By LINDA HERRICK
When Angela Singer was a little girl growing up in Essex, she was a vegetarian from a very young age, figuring that if she loved her dog, it would not be right to eat a creature with four legs like her pet - or flesh of any kind.
"But Mum used to go to the butcher's every day and there were posters of New Zealand lambs, huge posters of little lambs, so I could see that people in New Zealand must eat them."
Sure enough, when Singer was 8, the family emigrated to New Zealand, land of the lamb-eaters, and she was confronted by a society where the meat industry drove the economy, and hunting animals was a recreational sport.
Rather than shudder and turn her back, Singer's strong ethical beliefs have shaped her lifestyle and inspired the art of the Elam masters graduate.
Her new show, Insides Outsides, at Auckland's Oedipus Rex Gallery, follows on from last year's Carnivora. That show flipped the hierarchy of prey and predator, pets and their so-called human masters.

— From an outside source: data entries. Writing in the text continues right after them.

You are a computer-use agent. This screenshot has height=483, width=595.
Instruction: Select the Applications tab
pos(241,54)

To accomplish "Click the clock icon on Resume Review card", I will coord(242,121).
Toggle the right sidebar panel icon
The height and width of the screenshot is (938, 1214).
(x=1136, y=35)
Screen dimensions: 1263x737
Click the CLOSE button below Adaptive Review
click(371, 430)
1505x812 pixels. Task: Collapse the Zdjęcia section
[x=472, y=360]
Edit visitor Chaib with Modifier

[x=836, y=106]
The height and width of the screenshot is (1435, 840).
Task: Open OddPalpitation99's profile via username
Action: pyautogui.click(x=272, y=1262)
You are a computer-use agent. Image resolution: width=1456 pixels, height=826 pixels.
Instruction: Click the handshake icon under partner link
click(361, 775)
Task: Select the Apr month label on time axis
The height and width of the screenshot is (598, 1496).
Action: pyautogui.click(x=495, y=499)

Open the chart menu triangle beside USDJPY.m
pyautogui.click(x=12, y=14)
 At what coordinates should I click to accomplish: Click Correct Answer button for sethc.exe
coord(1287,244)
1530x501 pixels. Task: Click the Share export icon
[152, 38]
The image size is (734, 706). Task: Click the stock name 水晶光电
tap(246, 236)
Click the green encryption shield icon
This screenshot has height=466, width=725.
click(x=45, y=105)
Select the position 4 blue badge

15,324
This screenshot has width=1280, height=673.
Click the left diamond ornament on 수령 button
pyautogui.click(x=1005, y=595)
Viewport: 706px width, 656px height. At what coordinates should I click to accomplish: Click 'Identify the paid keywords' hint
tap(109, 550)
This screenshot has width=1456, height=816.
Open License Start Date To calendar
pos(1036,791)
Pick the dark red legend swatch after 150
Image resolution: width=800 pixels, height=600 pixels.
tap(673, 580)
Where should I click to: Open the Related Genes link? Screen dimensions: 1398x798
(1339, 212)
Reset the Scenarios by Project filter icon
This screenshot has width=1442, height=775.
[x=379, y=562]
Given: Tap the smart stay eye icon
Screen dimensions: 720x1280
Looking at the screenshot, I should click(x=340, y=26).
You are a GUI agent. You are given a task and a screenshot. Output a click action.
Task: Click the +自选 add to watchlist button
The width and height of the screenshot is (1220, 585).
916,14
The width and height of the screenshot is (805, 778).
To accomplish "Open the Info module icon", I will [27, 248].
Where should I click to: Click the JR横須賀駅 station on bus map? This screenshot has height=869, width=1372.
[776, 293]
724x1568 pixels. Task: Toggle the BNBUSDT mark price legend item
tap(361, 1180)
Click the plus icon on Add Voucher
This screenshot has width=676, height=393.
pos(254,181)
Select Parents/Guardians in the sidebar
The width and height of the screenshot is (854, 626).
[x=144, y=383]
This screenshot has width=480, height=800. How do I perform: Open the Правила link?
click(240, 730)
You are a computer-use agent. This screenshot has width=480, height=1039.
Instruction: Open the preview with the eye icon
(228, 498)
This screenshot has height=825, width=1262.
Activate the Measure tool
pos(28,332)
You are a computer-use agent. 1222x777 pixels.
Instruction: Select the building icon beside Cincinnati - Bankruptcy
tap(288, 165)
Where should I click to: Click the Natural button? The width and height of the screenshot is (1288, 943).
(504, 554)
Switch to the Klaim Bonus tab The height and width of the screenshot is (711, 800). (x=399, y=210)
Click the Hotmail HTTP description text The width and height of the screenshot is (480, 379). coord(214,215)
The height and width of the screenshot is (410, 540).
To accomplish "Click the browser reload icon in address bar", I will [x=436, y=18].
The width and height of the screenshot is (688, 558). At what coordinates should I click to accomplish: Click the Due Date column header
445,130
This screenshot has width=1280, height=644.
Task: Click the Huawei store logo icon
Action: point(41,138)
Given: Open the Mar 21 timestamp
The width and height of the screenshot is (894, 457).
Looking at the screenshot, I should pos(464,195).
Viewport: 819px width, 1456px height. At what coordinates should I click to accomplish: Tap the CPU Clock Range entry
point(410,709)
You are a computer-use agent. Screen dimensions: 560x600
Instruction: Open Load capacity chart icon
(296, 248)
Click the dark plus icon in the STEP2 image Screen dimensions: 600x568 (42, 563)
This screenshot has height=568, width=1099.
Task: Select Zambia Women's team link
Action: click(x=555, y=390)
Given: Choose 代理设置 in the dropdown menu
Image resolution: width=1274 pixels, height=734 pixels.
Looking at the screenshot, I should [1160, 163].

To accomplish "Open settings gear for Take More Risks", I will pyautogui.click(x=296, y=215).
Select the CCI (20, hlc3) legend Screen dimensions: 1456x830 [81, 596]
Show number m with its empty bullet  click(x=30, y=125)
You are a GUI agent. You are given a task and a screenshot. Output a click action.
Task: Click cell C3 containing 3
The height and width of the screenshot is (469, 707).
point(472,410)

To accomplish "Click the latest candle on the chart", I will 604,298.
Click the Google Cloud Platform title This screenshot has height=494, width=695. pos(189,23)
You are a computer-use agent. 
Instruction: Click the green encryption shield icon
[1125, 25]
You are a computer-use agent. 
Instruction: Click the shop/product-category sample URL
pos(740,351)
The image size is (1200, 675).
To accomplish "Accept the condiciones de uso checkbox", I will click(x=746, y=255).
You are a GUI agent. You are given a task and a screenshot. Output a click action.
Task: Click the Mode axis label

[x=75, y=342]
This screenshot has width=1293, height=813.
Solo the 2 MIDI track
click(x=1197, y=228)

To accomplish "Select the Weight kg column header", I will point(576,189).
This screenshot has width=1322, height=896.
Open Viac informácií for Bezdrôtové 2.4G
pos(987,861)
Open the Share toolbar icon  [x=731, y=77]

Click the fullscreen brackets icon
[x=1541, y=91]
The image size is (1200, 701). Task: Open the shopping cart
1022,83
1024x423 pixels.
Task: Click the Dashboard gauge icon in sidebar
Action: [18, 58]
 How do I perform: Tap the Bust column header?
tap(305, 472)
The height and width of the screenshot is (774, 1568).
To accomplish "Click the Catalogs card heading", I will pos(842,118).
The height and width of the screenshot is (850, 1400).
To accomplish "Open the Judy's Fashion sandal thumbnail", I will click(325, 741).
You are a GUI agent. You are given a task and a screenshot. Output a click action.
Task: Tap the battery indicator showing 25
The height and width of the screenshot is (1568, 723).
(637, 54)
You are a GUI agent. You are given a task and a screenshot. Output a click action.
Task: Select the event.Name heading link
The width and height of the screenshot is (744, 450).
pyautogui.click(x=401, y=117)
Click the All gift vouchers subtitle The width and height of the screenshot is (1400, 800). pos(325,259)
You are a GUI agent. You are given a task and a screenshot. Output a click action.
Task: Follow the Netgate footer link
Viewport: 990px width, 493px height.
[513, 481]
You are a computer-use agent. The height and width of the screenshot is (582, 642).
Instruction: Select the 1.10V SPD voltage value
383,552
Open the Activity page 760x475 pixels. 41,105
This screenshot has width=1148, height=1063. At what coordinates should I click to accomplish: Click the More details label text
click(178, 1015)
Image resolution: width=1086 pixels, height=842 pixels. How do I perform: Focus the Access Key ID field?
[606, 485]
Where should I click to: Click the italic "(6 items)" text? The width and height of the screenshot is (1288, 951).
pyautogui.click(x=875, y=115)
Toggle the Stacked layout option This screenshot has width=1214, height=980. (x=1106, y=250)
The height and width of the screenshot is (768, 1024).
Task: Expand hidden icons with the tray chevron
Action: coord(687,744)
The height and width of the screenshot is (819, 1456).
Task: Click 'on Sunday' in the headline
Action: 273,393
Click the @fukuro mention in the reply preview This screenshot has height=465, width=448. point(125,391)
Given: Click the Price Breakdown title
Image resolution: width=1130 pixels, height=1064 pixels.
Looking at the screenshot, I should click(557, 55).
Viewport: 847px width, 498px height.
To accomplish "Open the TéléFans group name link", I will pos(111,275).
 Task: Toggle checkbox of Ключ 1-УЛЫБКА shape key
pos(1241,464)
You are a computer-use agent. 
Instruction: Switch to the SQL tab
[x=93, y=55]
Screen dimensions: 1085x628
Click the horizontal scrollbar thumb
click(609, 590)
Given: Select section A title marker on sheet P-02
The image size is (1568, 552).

Insides Outsides goes further, subverting the repulsive art of taxidermy - using the bodies of real, stuffed (usually pretty ancient) animals Singer has found in garage sales.
There's a tiny deer, Recovered, the trophy head different from the jewel and flower encrusted body it's mounted on, with "blood" spurting out of its neck. She found the deer body outside a house, being used as a shoe rack.
The little lamb, entitled Chilled Lamb, shimmers with crystals, a forlorn echo of the hundreds of newborn lambs which die each winter, encrusted in ice.
This is the second lamb Singer has decorated. The first was in an earlier exhibition opened by Helen Clark, who commented she related entirely because her farming background had included the annual chore of picking up the frozen lambs.
There's a hollow, white, furry animal Singer thinks was probably a cat, "a piece of home taxidermy done by a woman who didn't know how, for her kids". The paws have been snipped off, it has no face - "you don't really know what this animal is, she has taken away its identity".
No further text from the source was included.